Biomarkers are ubiquitous in research but they don’t always tell you what you need to know. The third of a four-part series.
Biological markers or simply biomarkers refer to a broad subcategory of medical signs—from in vitro assays of tissue and blood to molecular imaging, lipid tests and genetic mutations—that can be measured accurately and reproducibly.
The field has expanded quantitatively and qualitatively on both the clinical and preclinical research sides. Biomarkers are being used to show who is at risk for cancer and who is at risk for suicide, and different biological signatures are being combined to construct disease models. The more novel the biomarker, the more difficult validation can become.
The promise and the challenges of this burgeoning field were on full display this week at SOT2015, where many sessions and countless posters, either directly or indirectly, pointed to the important role of biomarkers in advancing clinical efficacy and safety assessment studies, and the challenges that the field faces in identifying biomarkers that are actually tell you what you need to know.
This is particularly evident in the development of cancer immunotherapies, particularly checkpoint inhibitors such as Yervoy® and Opdivo®.
Yervoy® (ipilimumab) and Opdivo® nivolumab are monoclonal antibodies that help people mount a robust response to tumors by unleashing the body’s natural brakes on the immune system. Yervoy inhibits a protein on T cells called cytotoxic T lymphocyte antigen-4 (CTLA-4) while nivolumab blocks the action of programmed death 1 (PD-1), which is found on T cells and B cells.

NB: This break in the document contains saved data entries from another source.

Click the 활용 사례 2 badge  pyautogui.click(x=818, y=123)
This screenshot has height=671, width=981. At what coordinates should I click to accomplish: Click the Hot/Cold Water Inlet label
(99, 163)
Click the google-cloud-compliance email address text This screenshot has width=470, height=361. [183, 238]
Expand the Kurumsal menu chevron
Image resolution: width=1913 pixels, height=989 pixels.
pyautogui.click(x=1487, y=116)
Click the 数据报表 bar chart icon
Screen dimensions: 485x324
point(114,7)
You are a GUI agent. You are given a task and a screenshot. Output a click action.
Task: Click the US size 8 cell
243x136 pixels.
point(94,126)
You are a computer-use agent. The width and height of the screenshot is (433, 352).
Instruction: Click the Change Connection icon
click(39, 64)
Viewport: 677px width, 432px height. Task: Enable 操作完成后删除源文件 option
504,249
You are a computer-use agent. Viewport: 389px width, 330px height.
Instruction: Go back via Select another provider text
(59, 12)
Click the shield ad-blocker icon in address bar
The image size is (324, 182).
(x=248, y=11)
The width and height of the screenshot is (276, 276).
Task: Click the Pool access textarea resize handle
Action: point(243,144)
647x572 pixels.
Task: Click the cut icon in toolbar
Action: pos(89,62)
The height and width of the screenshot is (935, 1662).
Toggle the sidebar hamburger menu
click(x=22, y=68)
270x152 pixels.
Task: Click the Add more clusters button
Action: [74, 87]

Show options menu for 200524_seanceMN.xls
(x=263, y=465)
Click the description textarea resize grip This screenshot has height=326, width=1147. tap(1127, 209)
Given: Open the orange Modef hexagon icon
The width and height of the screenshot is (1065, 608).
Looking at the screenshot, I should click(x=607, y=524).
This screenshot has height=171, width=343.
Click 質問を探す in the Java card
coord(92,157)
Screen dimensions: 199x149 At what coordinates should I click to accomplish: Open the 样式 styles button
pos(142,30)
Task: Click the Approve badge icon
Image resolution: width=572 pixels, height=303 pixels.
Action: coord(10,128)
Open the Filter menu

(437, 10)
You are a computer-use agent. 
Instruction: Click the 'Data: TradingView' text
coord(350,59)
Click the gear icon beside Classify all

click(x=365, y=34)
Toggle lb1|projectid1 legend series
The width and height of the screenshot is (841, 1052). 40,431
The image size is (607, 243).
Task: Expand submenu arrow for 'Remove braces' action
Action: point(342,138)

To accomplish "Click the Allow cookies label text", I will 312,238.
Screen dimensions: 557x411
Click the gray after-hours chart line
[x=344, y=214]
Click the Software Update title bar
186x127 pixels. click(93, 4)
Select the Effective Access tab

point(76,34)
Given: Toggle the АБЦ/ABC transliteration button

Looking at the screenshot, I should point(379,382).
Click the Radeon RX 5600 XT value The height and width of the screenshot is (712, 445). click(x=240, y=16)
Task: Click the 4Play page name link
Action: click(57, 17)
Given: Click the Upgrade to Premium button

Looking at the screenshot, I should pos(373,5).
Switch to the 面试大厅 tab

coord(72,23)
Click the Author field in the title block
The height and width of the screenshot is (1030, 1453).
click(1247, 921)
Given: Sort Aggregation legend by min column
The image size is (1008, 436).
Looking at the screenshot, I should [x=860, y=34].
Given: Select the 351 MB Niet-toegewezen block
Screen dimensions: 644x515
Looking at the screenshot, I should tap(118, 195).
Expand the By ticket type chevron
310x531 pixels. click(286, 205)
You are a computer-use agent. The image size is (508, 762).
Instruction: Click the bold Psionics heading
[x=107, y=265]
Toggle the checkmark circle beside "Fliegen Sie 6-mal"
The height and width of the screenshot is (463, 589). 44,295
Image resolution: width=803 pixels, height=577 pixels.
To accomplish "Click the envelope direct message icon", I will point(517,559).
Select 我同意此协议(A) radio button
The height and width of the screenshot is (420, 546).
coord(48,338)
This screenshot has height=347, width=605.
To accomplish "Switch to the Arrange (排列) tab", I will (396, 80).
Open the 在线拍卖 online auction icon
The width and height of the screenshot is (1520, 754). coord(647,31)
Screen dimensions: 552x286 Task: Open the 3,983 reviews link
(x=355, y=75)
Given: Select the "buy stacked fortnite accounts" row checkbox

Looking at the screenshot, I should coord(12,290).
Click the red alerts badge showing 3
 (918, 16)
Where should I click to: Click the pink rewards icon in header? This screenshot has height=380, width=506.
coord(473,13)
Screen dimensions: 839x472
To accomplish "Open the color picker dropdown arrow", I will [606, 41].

The drugs, which are referred to as checkpoint inhibitors, are both approved for the treatment of melanoma. Recent studies suggest when you combine the two mAbs, the antibody cocktail works even better, and not just in melanoma but renal cancer as well.
The problem is only a small percentage of patients will respond favorably to the drugs, and scientists still do not have a good biomarker predicting who they are, noted Willem Overwijk, a melanoma researcher at MD Anderson Cancer Center, during a SOT2015 session on cancer immunotherapy.
Measuring tumor expression in PD-L1, the ligand of PDL-1, would seem like a logical choice says Overwijk, were it not for the fact that some of the patients who had PD-L1+ positive tumor did not respond to the combo of ipilimumab/ nivolumab while some with PD-L1– negative tumors did.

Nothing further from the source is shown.